Stored items:
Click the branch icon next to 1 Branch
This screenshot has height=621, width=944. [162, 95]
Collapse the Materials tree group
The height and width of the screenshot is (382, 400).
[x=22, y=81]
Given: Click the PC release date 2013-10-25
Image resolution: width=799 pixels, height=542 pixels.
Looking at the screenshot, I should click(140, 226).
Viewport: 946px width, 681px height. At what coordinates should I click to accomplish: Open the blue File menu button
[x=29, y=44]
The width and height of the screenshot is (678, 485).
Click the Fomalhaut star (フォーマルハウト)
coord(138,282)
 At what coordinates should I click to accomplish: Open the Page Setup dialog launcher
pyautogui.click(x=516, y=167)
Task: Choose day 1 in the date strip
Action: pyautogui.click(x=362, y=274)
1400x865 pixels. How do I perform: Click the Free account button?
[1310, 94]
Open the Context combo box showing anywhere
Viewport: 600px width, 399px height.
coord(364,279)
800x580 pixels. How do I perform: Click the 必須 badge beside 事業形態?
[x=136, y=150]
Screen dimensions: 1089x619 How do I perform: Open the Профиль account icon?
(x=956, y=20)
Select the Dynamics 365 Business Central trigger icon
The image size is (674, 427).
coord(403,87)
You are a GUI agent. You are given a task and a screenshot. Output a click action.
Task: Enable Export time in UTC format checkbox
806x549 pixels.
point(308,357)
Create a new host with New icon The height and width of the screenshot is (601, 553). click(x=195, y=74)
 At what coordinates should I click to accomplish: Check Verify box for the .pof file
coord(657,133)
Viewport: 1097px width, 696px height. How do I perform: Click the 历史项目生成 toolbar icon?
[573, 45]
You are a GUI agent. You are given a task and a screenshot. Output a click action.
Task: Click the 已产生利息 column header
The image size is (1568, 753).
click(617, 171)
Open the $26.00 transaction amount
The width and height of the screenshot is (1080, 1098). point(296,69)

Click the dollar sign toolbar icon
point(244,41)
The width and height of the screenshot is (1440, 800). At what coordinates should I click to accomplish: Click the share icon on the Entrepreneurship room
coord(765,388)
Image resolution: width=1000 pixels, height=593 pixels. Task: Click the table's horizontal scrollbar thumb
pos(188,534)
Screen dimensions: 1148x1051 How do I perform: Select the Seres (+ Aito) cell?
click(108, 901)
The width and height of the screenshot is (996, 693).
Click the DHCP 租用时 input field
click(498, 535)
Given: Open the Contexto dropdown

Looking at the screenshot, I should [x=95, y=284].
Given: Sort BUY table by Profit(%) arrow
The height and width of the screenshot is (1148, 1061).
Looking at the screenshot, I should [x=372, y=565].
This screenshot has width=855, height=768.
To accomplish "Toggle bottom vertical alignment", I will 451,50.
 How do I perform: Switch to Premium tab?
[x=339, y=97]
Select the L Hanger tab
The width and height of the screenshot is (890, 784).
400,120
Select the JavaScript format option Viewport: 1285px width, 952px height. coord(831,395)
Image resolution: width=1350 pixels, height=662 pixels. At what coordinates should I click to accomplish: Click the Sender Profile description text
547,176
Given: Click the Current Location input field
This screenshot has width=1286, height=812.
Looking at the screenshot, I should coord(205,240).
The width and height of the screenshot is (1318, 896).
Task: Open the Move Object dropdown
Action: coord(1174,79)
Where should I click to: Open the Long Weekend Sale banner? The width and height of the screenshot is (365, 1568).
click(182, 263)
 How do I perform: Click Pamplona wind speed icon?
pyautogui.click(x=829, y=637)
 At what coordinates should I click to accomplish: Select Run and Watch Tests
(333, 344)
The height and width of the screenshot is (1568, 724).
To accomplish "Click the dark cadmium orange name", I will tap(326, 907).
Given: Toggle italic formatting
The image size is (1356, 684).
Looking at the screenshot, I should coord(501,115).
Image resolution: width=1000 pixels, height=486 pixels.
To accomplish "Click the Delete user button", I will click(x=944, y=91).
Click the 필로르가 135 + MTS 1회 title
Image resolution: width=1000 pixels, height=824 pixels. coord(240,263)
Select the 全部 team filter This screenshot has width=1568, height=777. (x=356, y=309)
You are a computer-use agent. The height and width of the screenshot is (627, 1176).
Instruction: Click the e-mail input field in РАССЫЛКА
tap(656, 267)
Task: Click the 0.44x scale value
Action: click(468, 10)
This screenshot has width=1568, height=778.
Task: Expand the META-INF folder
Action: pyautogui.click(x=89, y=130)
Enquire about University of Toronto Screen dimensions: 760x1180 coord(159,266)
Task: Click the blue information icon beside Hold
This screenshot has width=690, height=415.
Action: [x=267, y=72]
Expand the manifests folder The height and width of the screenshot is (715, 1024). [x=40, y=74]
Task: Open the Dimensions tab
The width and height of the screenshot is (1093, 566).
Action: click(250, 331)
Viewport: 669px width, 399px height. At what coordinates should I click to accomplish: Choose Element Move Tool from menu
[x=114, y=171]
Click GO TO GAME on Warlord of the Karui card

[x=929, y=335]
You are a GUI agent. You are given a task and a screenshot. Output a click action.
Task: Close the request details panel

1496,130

What is needed ::
Within the records above, determine how many lines contain the word "will". Respond with that number and no other text.

Response to the task ::
3